# Are these babies?



## Madpiranhas (Jan 5, 2008)

I have a 75 gallon tank with 3 red bellies and 2 other ones I Just got I am not sure what they are. But the 2 new ones have been in the corner basically the past 2 weeks, and the other day I noticed these little almost snail looking tiny things crawling slowly up the glass, i gathered a bunch of them (as there were only about 20) and put them in a net that I leave in the tank. I feed them liquid food and crushed up brine shrimp, but my question is when are they going to hatch out of thier snail like stage? Some of them are crawling to the top of this net thing and trying to crawl out, also it looks as if some of them are turning a blackish color. any help would be appreciated


----------



## StryfeMP (Apr 26, 2007)

From the 'crawling' description you stated many times, I think those are snails.

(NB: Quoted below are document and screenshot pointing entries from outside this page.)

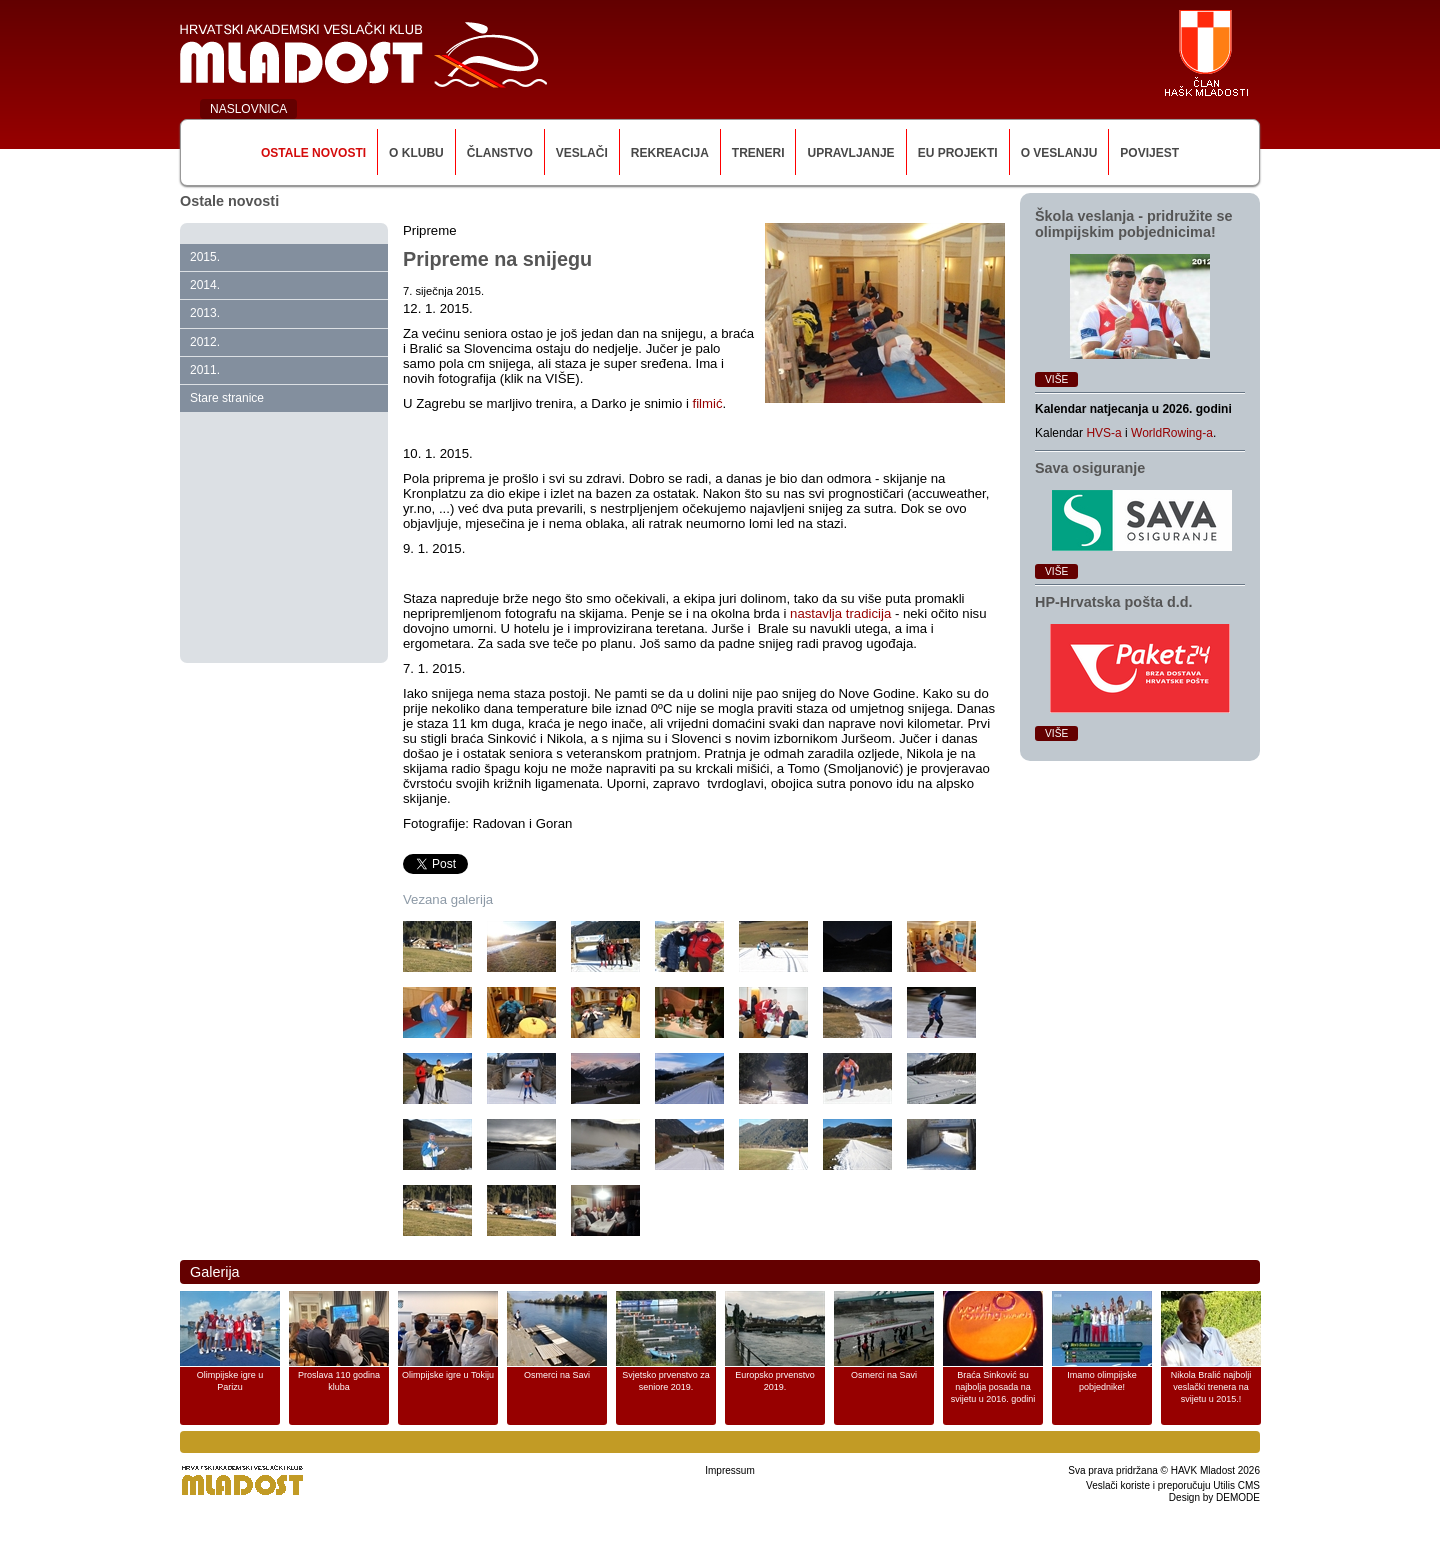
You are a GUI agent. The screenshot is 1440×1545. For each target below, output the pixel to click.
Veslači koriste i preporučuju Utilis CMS (1173, 1485)
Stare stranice (227, 398)
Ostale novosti (313, 153)
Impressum (729, 1470)
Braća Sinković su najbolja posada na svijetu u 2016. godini (993, 1387)
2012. (205, 342)
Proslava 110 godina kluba (339, 1381)
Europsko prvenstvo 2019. (775, 1381)
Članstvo (500, 153)
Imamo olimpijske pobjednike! (1102, 1381)
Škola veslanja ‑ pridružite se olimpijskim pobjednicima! (1134, 224)
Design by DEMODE (1214, 1497)
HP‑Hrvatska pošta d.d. (1114, 602)
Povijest (1149, 153)
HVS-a (1103, 433)
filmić (708, 403)
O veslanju (1059, 153)
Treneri (758, 153)
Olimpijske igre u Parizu (230, 1381)
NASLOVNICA (248, 109)
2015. (205, 257)
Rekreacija (670, 153)
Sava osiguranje (1090, 468)
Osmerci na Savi (557, 1375)
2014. (205, 285)
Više (1056, 379)
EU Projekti (958, 153)
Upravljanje (850, 153)
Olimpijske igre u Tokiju (448, 1375)
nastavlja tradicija (840, 613)
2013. (205, 313)
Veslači (582, 153)
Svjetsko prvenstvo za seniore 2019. (666, 1381)
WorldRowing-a (1172, 433)
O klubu (416, 153)
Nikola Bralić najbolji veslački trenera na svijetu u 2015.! (1211, 1387)
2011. (205, 370)
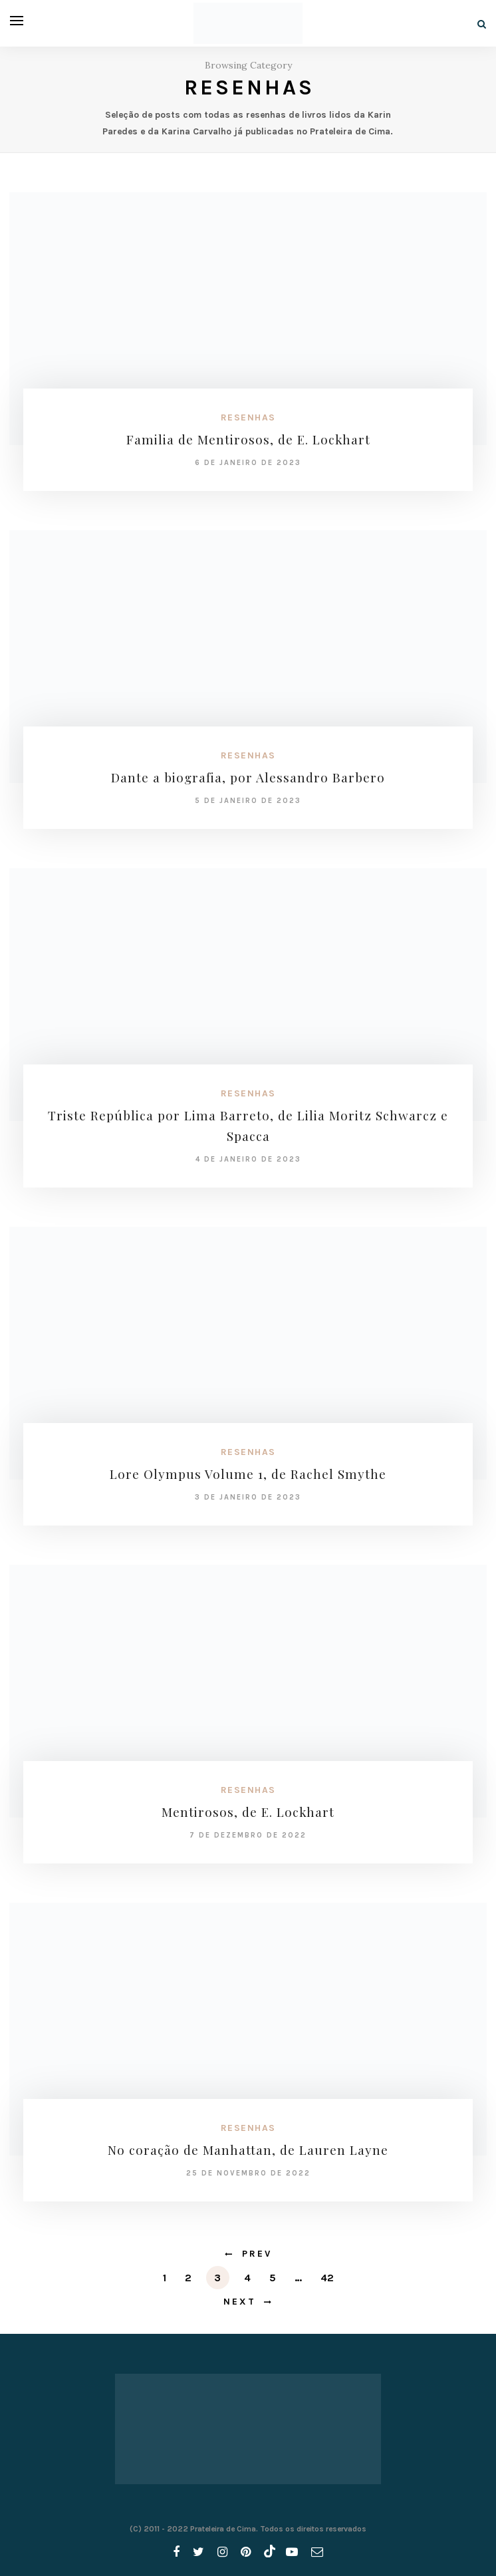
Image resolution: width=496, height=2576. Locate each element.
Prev (257, 2253)
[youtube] (292, 2552)
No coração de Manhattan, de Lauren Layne (248, 2149)
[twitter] (198, 2552)
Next (239, 2301)
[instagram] (222, 2552)
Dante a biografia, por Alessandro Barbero (248, 777)
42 (327, 2277)
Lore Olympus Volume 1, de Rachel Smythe (248, 1473)
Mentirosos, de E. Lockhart (248, 1811)
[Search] (481, 24)
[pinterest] (246, 2552)
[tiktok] (268, 2552)
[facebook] (176, 2552)
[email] (317, 2552)
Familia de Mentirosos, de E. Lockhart (248, 439)
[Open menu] (16, 20)
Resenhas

Anyway, pictures would be a great help as your description doesn't sound like anything eggs or newly hatched eggs would do.


----------



## magnaflow (Feb 19, 2006)

yep sounds like snails.


----------



## CLUSTER ONE (Aug 2, 2006)

probably common snails

check where you found the group for a gooish sac they would of came from
rbp eggs are orange andd stay on the bottom of the tank until they hatch (in about 2 days-where you can easily tell they are fry)


----------



## Chapz (Jul 9, 2007)

Could be snails. 
Must have been on a plant or something new u added to ur tank.
Get pics posted.


----------



## angeli697 (Jul 5, 2007)




----------



## Piranha_man (Jan 29, 2005)

I first thought "Planaria" until you said "Blackish..." 
Sounds like snails to me!


----------